楚惜風臉露詫異,提劍擋了一下,知道無法化解,不敢硬擋,身子隨即如陀螺般避了開來,一直飛到另一邊,儘管他避得快,站定的時候還是忍不住踉蹌了一下,口中溢出鮮血,看著他目光閃爍不定,忍不住問:「這是什麼武功?」如此霸道詭異,像是一個深不見底的黑洞,任你怎麼掙扎都逃不出去。
燕蘇立在山頂風勢最強處,顫顫巍巍,五臟六腑鑽心的疼,連忙用劍撐住身形,面無表情看了他一眼,哼道:「天下的武功你都能知道麼!」楚惜風見他臉色瞬間蒼白,氣息微弱,顯然使出這招時,受了極重的內傷,慢慢說:「同歸於盡,與敵偕亡,決絕至此,莫非是江湖上久已失傳的『玄冰一式』麼?」燕蘇不答,只哼了一聲。
「玄冰一式」只有一招,之所以名震江湖,固然是因為其威力無窮,無人能破,同時因為此招使出的同時傷人之前先傷己,用的是同歸於盡、與敵偕亡的法子。曾經有人學會了這招,卻沒有這個膽量使出來。燕蘇性子決絕驕傲,寧折不彎,倒是很符合「玄冰一式」的內涵主旨。
楚惜風冷哼道:「『玄冰一式』固然厲害,可惜你尚未學到家,加之你受傷在先,使出這招來,畫虎不成反類犬,我怕你作甚?」話雖如此,心中卻十分惱怒,金翎劍改挑為刺,往燕蘇右眼刺去,又快又狠,辣手無情。燕蘇重傷在身,一口氣還沒緩過來,如何能抵擋楚惜風這全力一擊?
東方棄躲在大石後面見了,知道再不出手,恐怕他就要瞎了。他落後兩步,聽見二人要單打獨鬥,不好出面,於是藏在一塊大石後面,見機行事。此刻救人要緊,他也顧不得什麼江湖規矩了。全身的真氣凝在手上,一掌往楚惜風背後拍去,如長虹貫日,有氣吞山河之勢,似乎連山頂的風聲都止住了。
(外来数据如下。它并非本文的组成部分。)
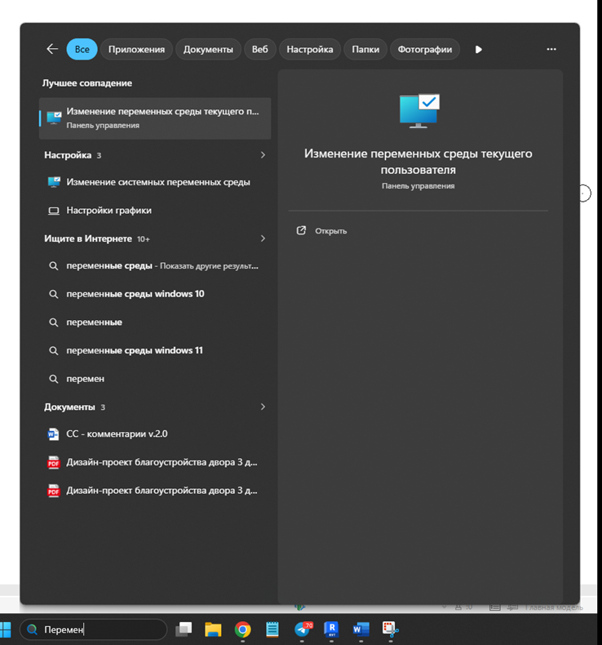Open the Revit taskbar icon
Screen dimensions: 602x645
point(331,629)
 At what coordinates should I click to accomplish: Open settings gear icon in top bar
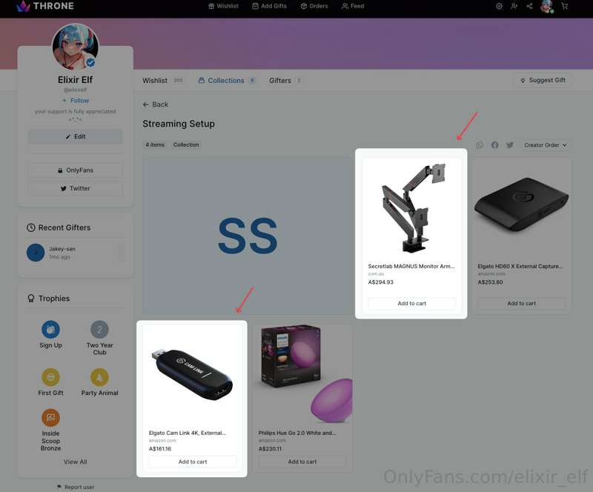499,6
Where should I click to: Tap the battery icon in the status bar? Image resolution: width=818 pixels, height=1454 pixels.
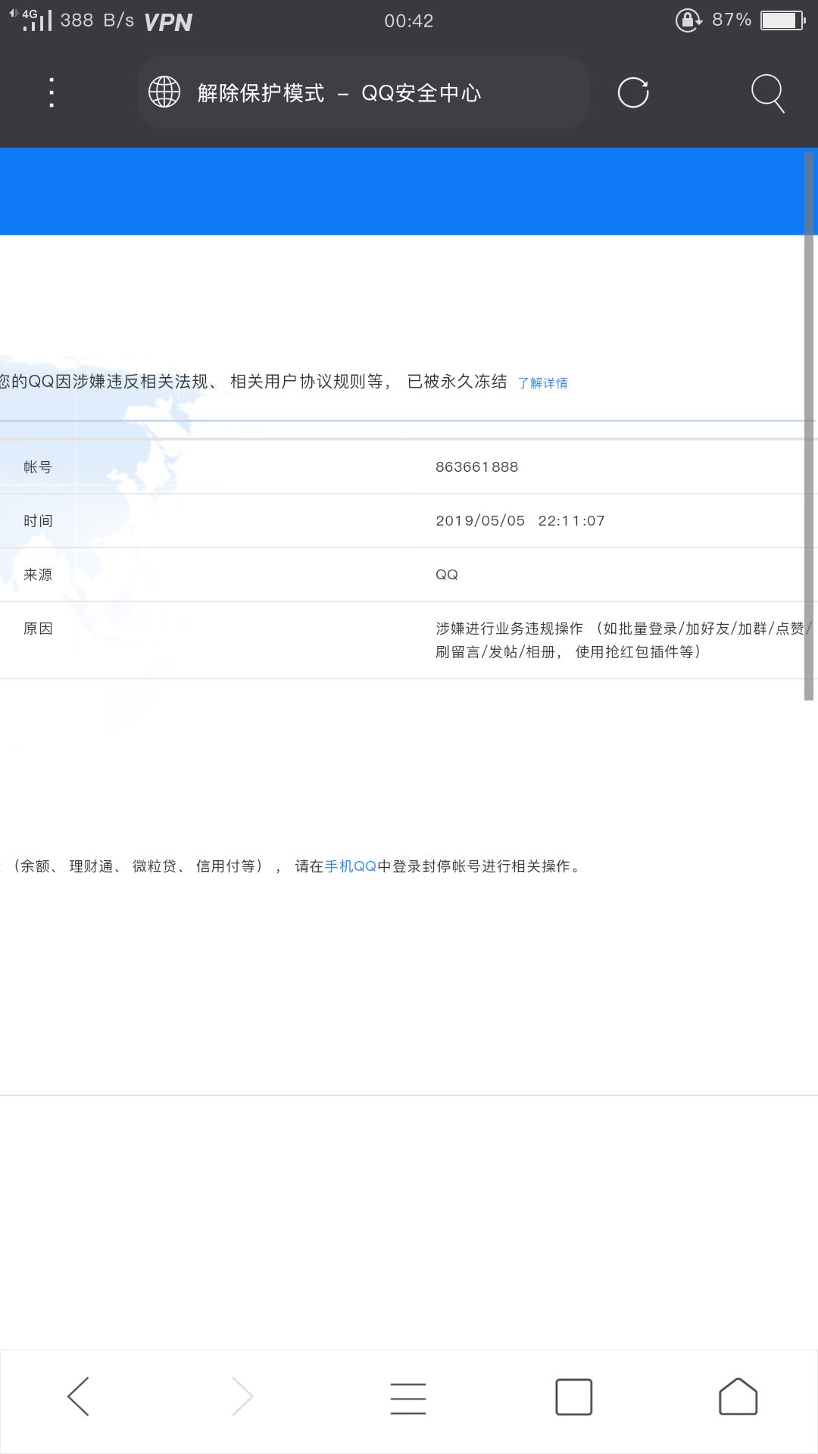click(x=782, y=20)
後發先至、圍魏救趙一向是東方棄的拿手好戲。楚惜風哪料得到背後有人,全無防備,空門大口,聞得風聲,知道不妙,立即回劍自救。倆人硬碰硬對了一掌。他因為剛才受傷在先,挨了東方棄這一掌,往後退了一大步。東方棄為了卸去加在身上的真氣,也跟著往旁邊移了一步,避開了正面而來的一掌。表面看起來倆人不相上下,平分秋色,其實東方棄已然佔了先機。
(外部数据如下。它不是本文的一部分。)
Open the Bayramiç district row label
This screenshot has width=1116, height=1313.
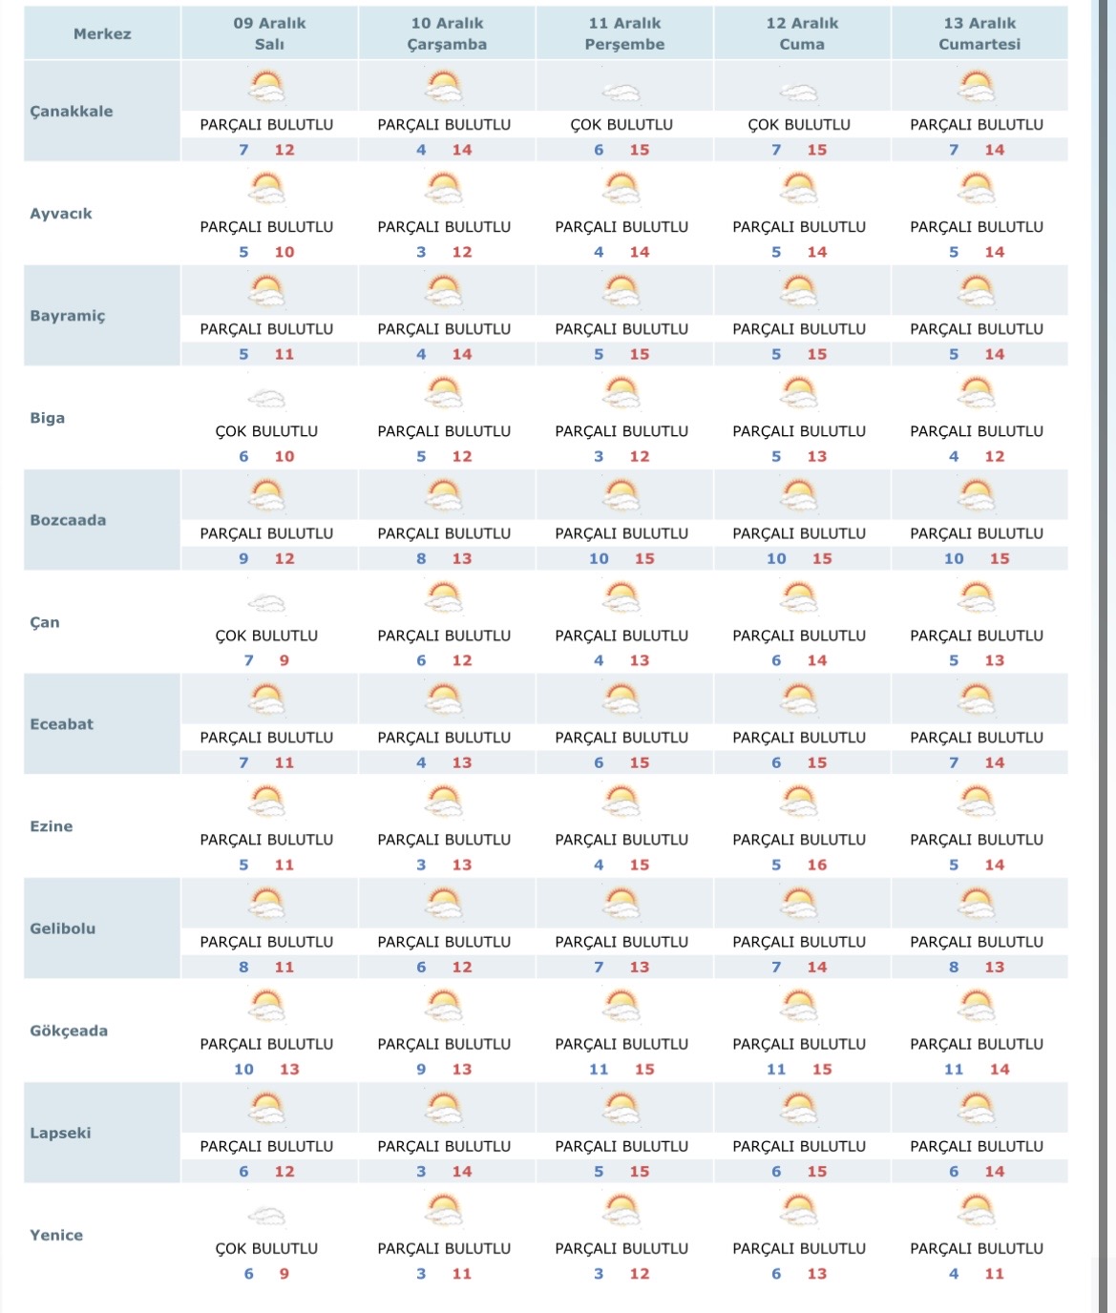[68, 316]
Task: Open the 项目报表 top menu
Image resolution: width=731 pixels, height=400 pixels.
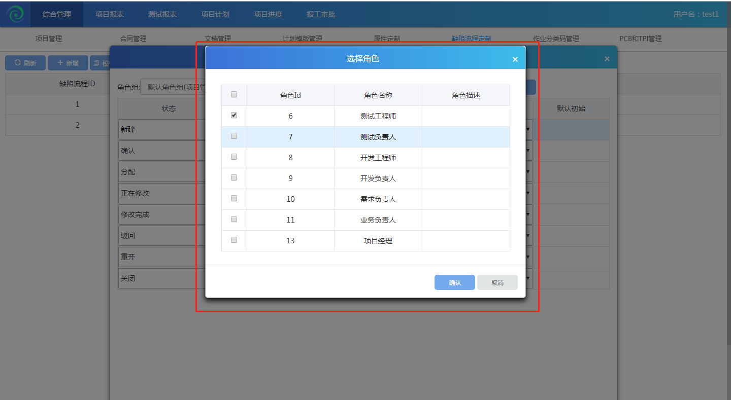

楚惜風冷冷道:「東方棄,又是你!」連續兩次破壞他的好事,心裡的憤怒可想而知。他二話不說,提起金翎劍便殺了過來。東方棄手中雖然沒有劍,可是自有抵禦之法,見招拆招,騰挪閃躍,身手靈活之極。只看見一團快速移動的影子,每當金翎劍堪堪要刺中他要害時,他從懷裡摸出一粒指頭大的石子兒,挾著真氣射在劍身上,力道之精準,劍尖往往擦著他衣衫蕩了開去,分毫不差。接二連三如此,楚惜風被他弄的十分氣悶,嘲諷地說:「一味左閃右避,畏畏縮縮,算什麼英雄好漢。你若當真厲害,殺了我楚惜風那才叫本事!」
東方棄說:「我殺你有什麼用?再說我也不一定能殺得了你,有沒有本事我自己清楚。我只不過想救雲兒罷了。」楚惜風因為受盡情之苦楚,妻子雖然還活著,卻跟生離死別沒兩樣,越發見不得別人卿卿我我、在他面前情意綿長,不由得魔性大發,「又是一個癡情種!想救人?還得看我願不願意!」
金翎劍往空中一揮,斬斷繫在石上的長繩。雲兒驚恐地喊著:「東方!」整個人急劇往下墜落。燕蘇受傷跌倒在懸崖邊上,見此變故,來不及思量人已經縱身撲在樹上,單手抓住繩子。因為墜落的速度太快,手心勒出了一道血痕。雲兒吊在空中,低頭看了眼下面,陰風慘慘猶如十八層地獄,立即閉上眼睛,壓下心中的恐懼,仰起頭說:「燕蘇,謝謝你。」她第一次直呼他的名諱。
燕蘇本來就受了重傷,半邊身子吊在樹上,一手拉著雲兒十分吃力,卻忍著真氣逆轉的痛苦,安慰她:「不要怕,我這就救你上來。」憑著堅強的意志,咬牙承受下來,一寸一寸將繩索往上收,雙手擦破了皮,收上來的繩子都是紅色的,滿是血腥味。松樹枝幹太細了,一下子掛了兩個人的重量,頓時支撐不住,「喀嚓」一下,橫出來的主幹突然斷了。
倆人同時往下掉。雲兒嚇得尖叫,一顆心放下來又提了上去,生死懸於一線。燕蘇眼明手快,伸出右手,抓住另一側的樹枝,左手緊緊拽住掛著雲兒的長繩,怕抓不牢滑下去,轉動手腕,繩子牢牢纏在臂上。倆人就這樣吊在懸崖下面,又驚又險,隨時會掉下去。
雲兒見他滿手是血,一張俊臉為了救她扭曲的變了形,額上青筋綻出,不忍再看,偏過頭去,啞著聲音重複:「燕蘇,謝謝你。你能來救我,我真是很感激。沒有什麼大不了的——放手吧。」死就死吧,反正是遲早的事,他再不放手,只怕兩個人都要死。
燕蘇聽了火冒三丈,半空中迎著寒風大聲嘶吼:「發什麼瘋,想死等我救你上來以後再說,還不快抓牢了。你再胡言亂語,我就讓你這麼不死不活吊著,風乾了下酒喝。」雲兒苦笑,生死關頭,威脅人的性子還是沒變。